Attention texte long


Je suis content d’avoir joué à Black Flag. J’avais besoin de cette retrouvaille avec Ubisoft pour comprendre que, définitivement, ce n’est pas pour moi. Pas seulement les jeux Ubi, mais la recette Ubi. Et donc je sais désormais qu’il ne faudra plus espérer grand-chose de cette recette.


Ce n’est pas grave, car il y a des tas d’autres jeux qui m’attendent, et qui sont susceptibles de me plaire. Je n’en veux pas à ces jeux d’exister, il en faut pour tous les goûts. En revanche j’ai besoin d’expliquer pourquoi Black Flag m’a tant ennuyé, au point qu’une fois de plus, j’ai fini par l’abandonner.


J’annonce que dans cette critique, je vais pointer des évidences. Des mécaniques de jeu connues de tout le monde, souvent acceptées comme normales. Et on pourra légitimement me dire “hey mec tu savais très bien dans quoi tu te lançais, à quoi ça sert de critiquer ça ?” Ce à quoi je réponds : si personne ne pointe précisément ces défauts, ça va continuer à proliférer, et c’est à cause de ça qu’on se tape des jeux de merde depuis des années. Merci de votre compréhension.


Tout sauf un bon jeu de pirate


C’est une formule un peu provoc, mais c’est un truc que je pense vraiment.


Black Flag n’est pas un bon jeu de pirate, car il expulse toute l’aventure et le mystère qu’on est en droit d’attendre d’un univers de piraterie pour n’en garder qu’une image, une esthétique, une coque vide en somme.


Ma première surprise, très désagréable, en démarrant le jeu a été de constater que la map affichait toutes les îles de l’archipel. Il n’y aurait donc jamais de navigation à l’aveugle, d’exploration de terres inconnues, de pirates en haut du mas criant « terre en vue ! » après avoir été perdu en mer.

• Extrait de données
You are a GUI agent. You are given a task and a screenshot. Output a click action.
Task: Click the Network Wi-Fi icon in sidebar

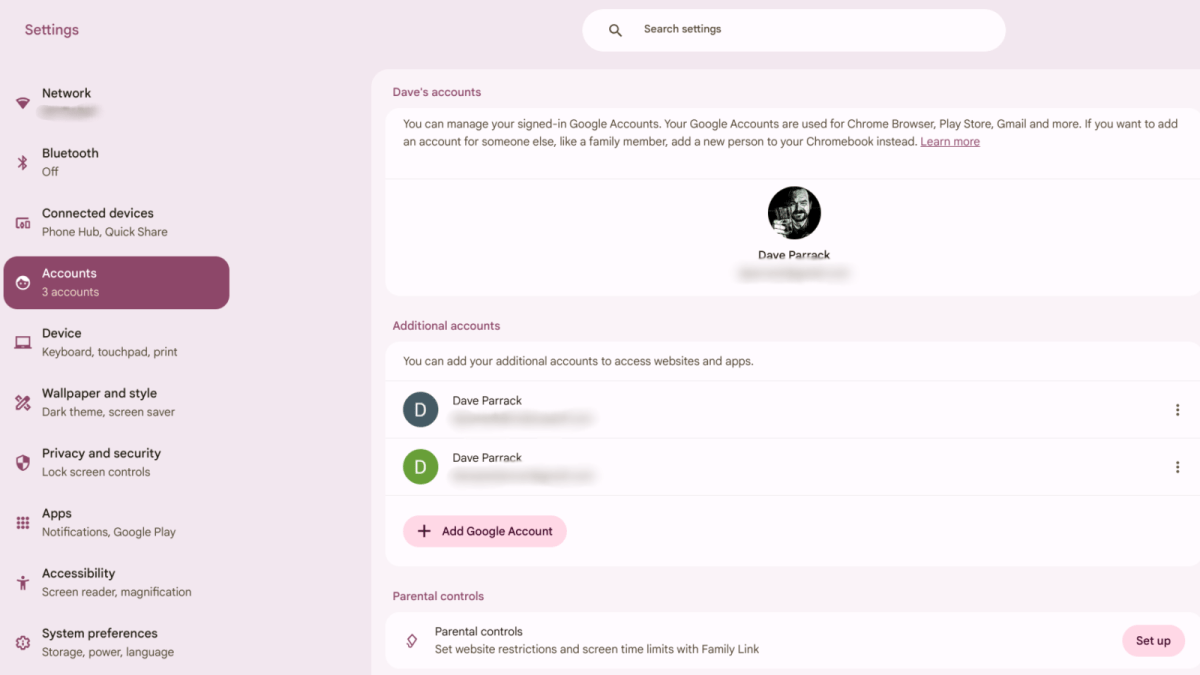coord(23,103)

• À faire
Citez intégralement la critique de Black Flag qui figure plus haut, sans en changer un seul mot.

• Solution
Attention texte long


Je suis content d’avoir joué à Black Flag. J’avais besoin de cette retrouvaille avec Ubisoft pour comprendre que, définitivement, ce n’est pas pour moi. Pas seulement les jeux Ubi, mais la recette Ubi. Et donc je sais désormais qu’il ne faudra plus espérer grand-chose de cette recette.


Ce n’est pas grave, car il y a des tas d’autres jeux qui m’attendent, et qui sont susceptibles de me plaire. Je n’en veux pas à ces jeux d’exister, il en faut pour tous les goûts. En revanche j’ai besoin d’expliquer pourquoi Black Flag m’a tant ennuyé, au point qu’une fois de plus, j’ai fini par l’abandonner.


J’annonce que dans cette critique, je vais pointer des évidences. Des mécaniques de jeu connues de tout le monde, souvent acceptées comme normales. Et on pourra légitimement me dire “hey mec tu savais très bien dans quoi tu te lançais, à quoi ça sert de critiquer ça ?” Ce à quoi je réponds : si personne ne pointe précisément ces défauts, ça va continuer à proliférer, et c’est à cause de ça qu’on se tape des jeux de merde depuis des années. Merci de votre compréhension.


Tout sauf un bon jeu de pirate


C’est une formule un peu provoc, mais c’est un truc que je pense vraiment.


Black Flag n’est pas un bon jeu de pirate, car il expulse toute l’aventure et le mystère qu’on est en droit d’attendre d’un univers de piraterie pour n’en garder qu’une image, une esthétique, une coque vide en somme.


Ma première surprise, très désagréable, en démarrant le jeu a été de constater que la map affichait toutes les îles de l’archipel. Il n’y aurait donc jamais de navigation à l’aveugle, d’exploration de terres inconnues, de pirates en haut du mas criant « terre en vue ! » après avoir été perdu en mer.